▸ **EXERCISE**: In the entries below, copy only the lines from the one that contains "Where should I click to: Open" through the last line, exactly, and omit any pictures.

▸ **RECORDS TO USE**:

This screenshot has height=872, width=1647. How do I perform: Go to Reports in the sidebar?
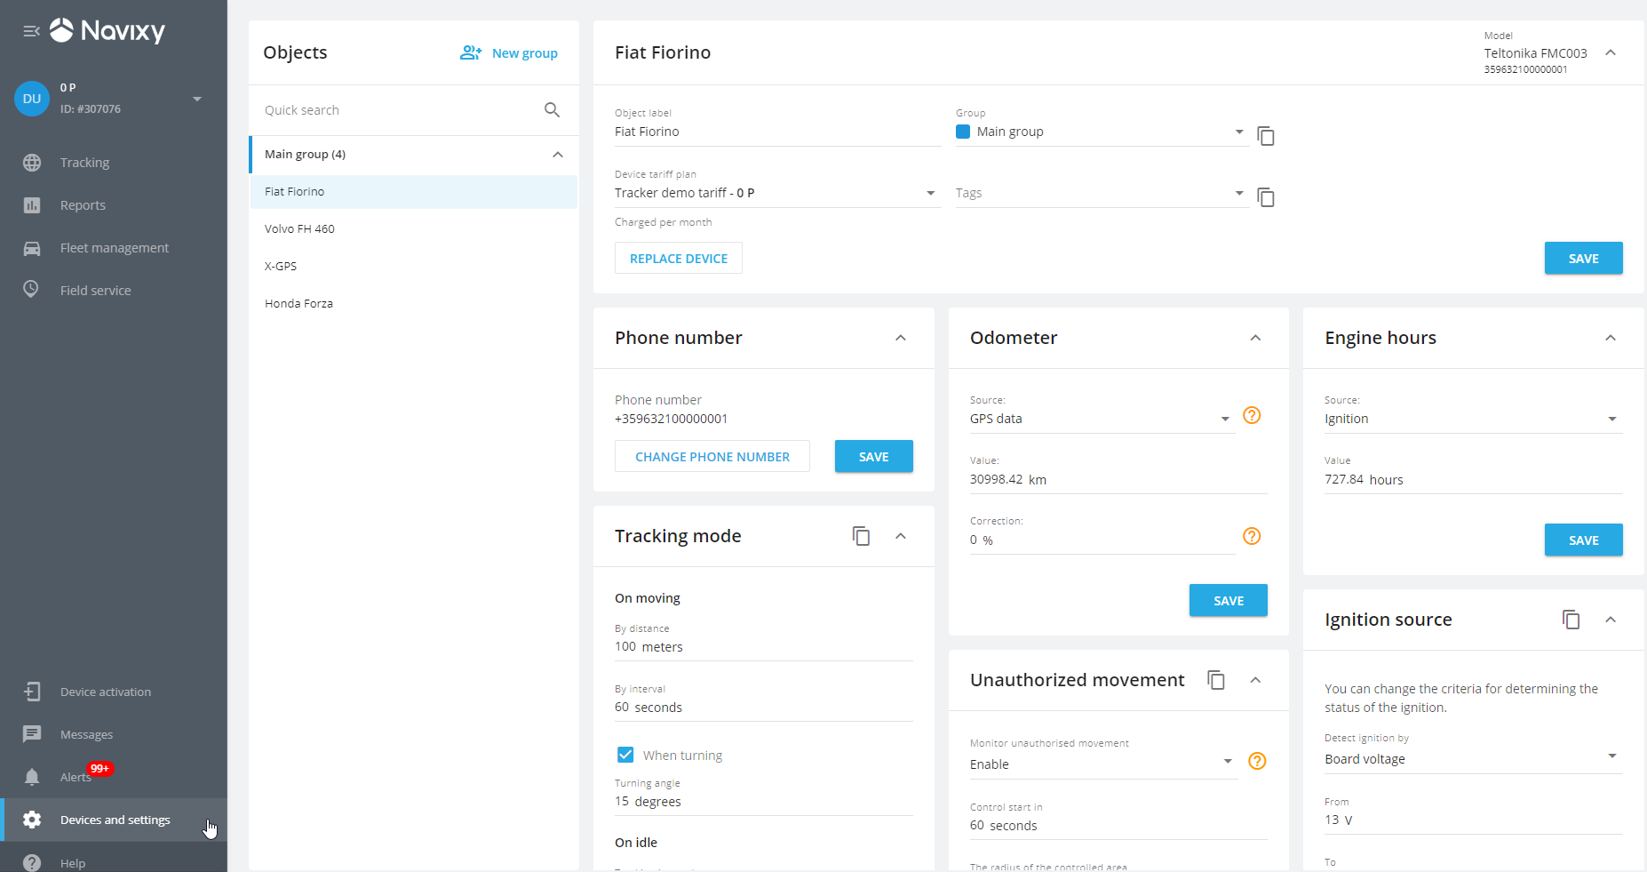tap(83, 205)
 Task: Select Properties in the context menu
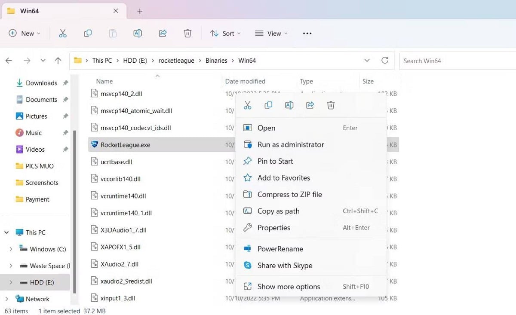click(x=273, y=228)
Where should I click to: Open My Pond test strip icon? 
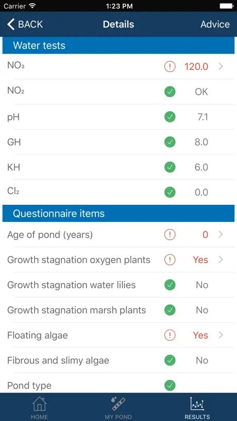coord(118,404)
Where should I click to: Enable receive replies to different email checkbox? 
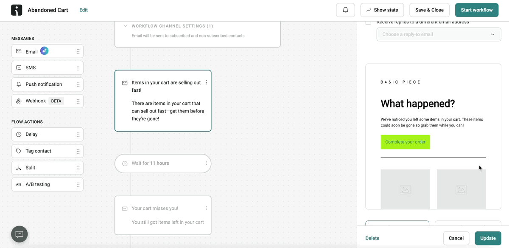368,23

▸ **SOLUTION FOR THIS TASK**:
Where should I click to: Open My Pond test strip icon? 
coord(118,404)
Where should I click to: Enable receive replies to different email checkbox? 
368,23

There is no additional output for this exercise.